● **Text passage**:
########

Selecting a subset of columns

I put the results of the previous step into Excel, then parsed it to get the names of the fields. I create a column YN for whether we wanted to keep it, filtered just for them, and the renamed them in a big, long select statemet. At least this gets it down to 70-some fields, which is still a lot, but they also have shorter names for typing. Look at the file here called rename_select_contract_variables.xlsx to see how it’s done.

Here is a quote on how to create a unique ID for each transaction:

The unique_transaction_ids were assigned by the legacy database and, therefore, couldn’t be transferred over to the new USAspending.gov database. However, you can create your own by concatenation. For contracts, you’d need these 6 fields: award_id_piid, modification_number, transaction_number, parent_award_id, parent_award_modification_number, and awarding_sub_agency_code.

Also, the analyst’s guide mentioned above has some really important information. For example:

Finally, it’s worth noting that if all initially obligated money isn’t used, the last modification will display a negative amount. For example, if an initial contract was made for $10,000 and an agency only used $9,000 of that initial obligation, the last record would display an amount of -$1,000.

Create the unique id using those 6 fields, with the paste() command, separating the pieces with “-”. (It will have “-NA-” if it doesn’t exist, but we don’t really care. It’s still unique.)

Add a fiscal year to the dataset so we don’t have to keep doing it over and over. I also suggest that you split out IDV from AWARD data – they kind of have different things in them.

Crap - there are no FIP codes anywhere in the original data! Do they keep this from us on purpose?? How do they do their maps?? It’s possible that they are consistent enough that they can be used. Otherwise, have to geocode the city.

See the spreadsheet in this folder called

fema_all <- 
  fema_contracts_orig %>%

  mutate( unique_id = 
             paste(award_id_piid, 
                   modification_number, 
                   transaction_number, 
                   parent_award_id, 
                   parent_award_modification_number, 
                   awarding_sub_agency_code, sep="-") , 
          fiscal_year = ifelse(month(action_date) >= 10, year(action_date+1), year(action_date))

########

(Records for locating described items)
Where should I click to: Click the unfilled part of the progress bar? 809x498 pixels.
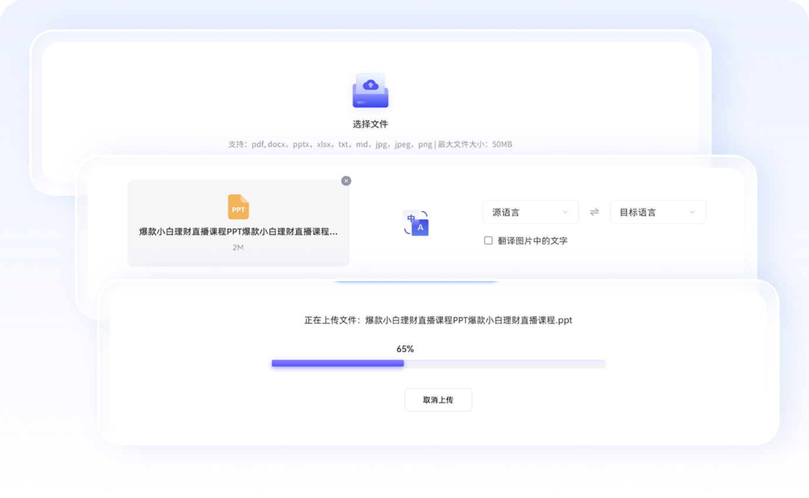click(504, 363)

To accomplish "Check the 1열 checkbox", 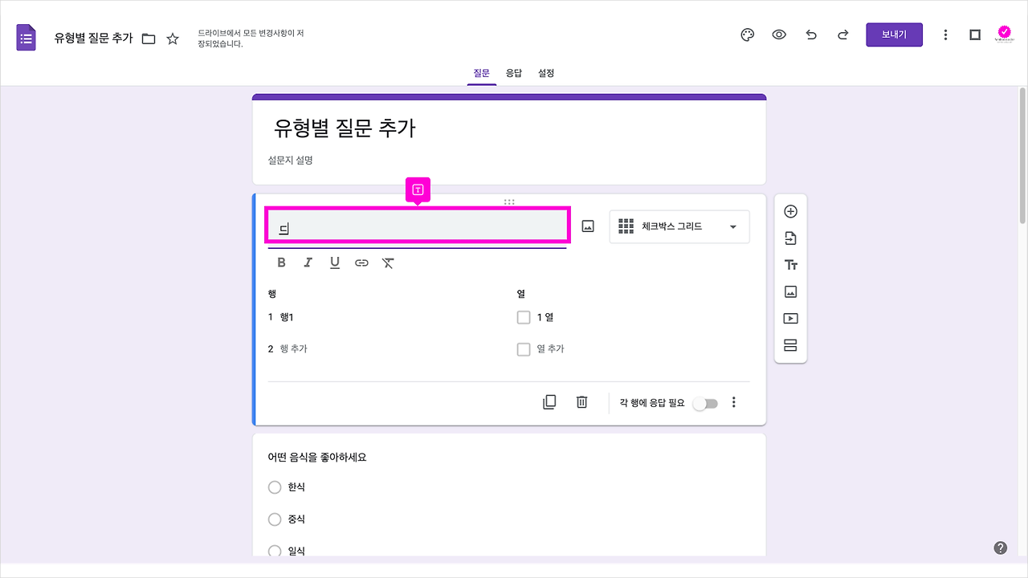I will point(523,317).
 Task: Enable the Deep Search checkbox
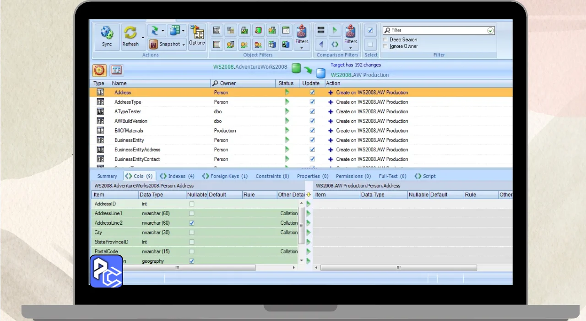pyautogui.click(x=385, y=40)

########

● **Set tasks**:
- a) Please copy everything in the notes on FEMA contract data above from "I put the results" down to "how it’s done.".
- b) Write the next part of the notes on FEMA contract data above, picking up right after the last line shown.

● **Expected answers**:
- a)
I put the results of the previous step into Excel, then parsed it to get the names of the fields. I create a column YN for whether we wanted to keep it, filtered just for them, and the renamed them in a big, long select statemet. At least this gets it down to 70-some fields, which is still a lot, but they also have shorter names for typing. Look at the file here called rename_select_contract_variables.xlsx to see how it’s done.

- b)
          ) %>%
  select (fiscal_year, 
         piid=award_id_piid,
         mod=modification_number,
         trans_num=transaction_number,
         parent_agency_id=parent_award_agency_id,
         parent_agency=parent_award_agency_name,
         parent_award_id=parent_award_id,
         parent_mod=parent_award_modification_number,
         fed_obligation=federal_action_obligation,
         exercised_value=base_and_exercised_options_value,
         current_value=current_total_value_of_award,
         total_value=base_and_all_options_value,
         potential_value=potential_total_value_of_award,
         action_date=action_date,
         start_date=period_of_performance_start_date,
         current_end_date=period_of_performance_current_end_date,
         potential_end_date=period_of_performance_potential_end_date,
         order_end_date=ordering_period_end_date,
         award_agency_id=awarding_agency_code,
         award_agency=awarding_agency_name,
         award_subagency_id=awarding_sub_agency_code,
         award_subagency=awarding_sub_agency_name,
         award_office_id=awarding_office_code,
         award_office=awarding_office_name,
         funding_agency_id=funding_agency_code,
         funding_agency=funding_agency_name,
         funding_subagency_id=funding_sub_agency_code,
         funding_subagency=funding_sub_agency_name,
         funding_office_id=funding_office_code,
         funding_office=funding_office_name,
         recip_duns=recipient_duns,
         recip_name=recipient_name,
         recip_dba=recipient_doing_business_as_name,
         recip_parent=recipient_parent_name,
         recip_parent_duns=recipient_parent_duns,
         recip_address=recipient_address_line_1,
         recip_city=recipient_city_name,
         recip_stabbr=recipient_state_code,
         recip_state=recipient_state_name,
         recip_zip4=recipient_zip_4_code,
         recip_cd=recipient_congressional_district,
         recip_phone=recipient_phone_number,
         pop_city=primary_place_of_performance_city_name,
         pop_county=primary_place_of_performance_county_name,
         pop_stabbr=primary_place_of_performance_state_code,
         pop_state=primary_place_of_performance_state_name,
         pop_zip4=primary_place_of_performance_zip_4,
         pop_cd=primary_place_of_performance_congressional_district,
         award_idv_flag=award_or_idv_flag,
         award_type=award_type,
         idv_type=idv_type,
         mult_award_idv=multiple_or_single_award_idv,
         type_idc=type_of_idc,
         type_pricing=type_of_contract_pricing,
         description=award_description,
         type_action=action_type,
         solicitation_id=solicitation_identifier,
         action_ct=number_of_actions,
         gov_function=inherently_governmental_functions_description,
         prod_code=product_or_service_code,
         prod_name=product_or_service_code_description,
         bundled=contract_bundling,
         naics_code=naics_code,
         naics_name=naics_description,
         subcontracting=subcontracting_plan,
         competed=extent_competed,
         solicitation_procedure=solicitation_procedures,
         set_aside=type_of_set_aside,
         preference=evaluated_preference,
         not_competed=other_than_full_and_open_competition,
         offers_received=number_of_offers_received,
         fed_biz_opps_yn=fed_biz_opps,
         acronym=program_acronym,
         national_interest=national_interest_action,
         multi_year=multi_year_contract,
         last_modified_date=last_modified_date, 
         unique_id)


#check to see that all of them are in the two words. - it matches
#the number of records in the dataset.
fema_all %>%
  filter(award_idv_flag %in% c("IDV", "AWARD")) %>%
  summarise (n())
fema_idv <- 
  fema_all %>%
filter(award_idv_flag == "IDV")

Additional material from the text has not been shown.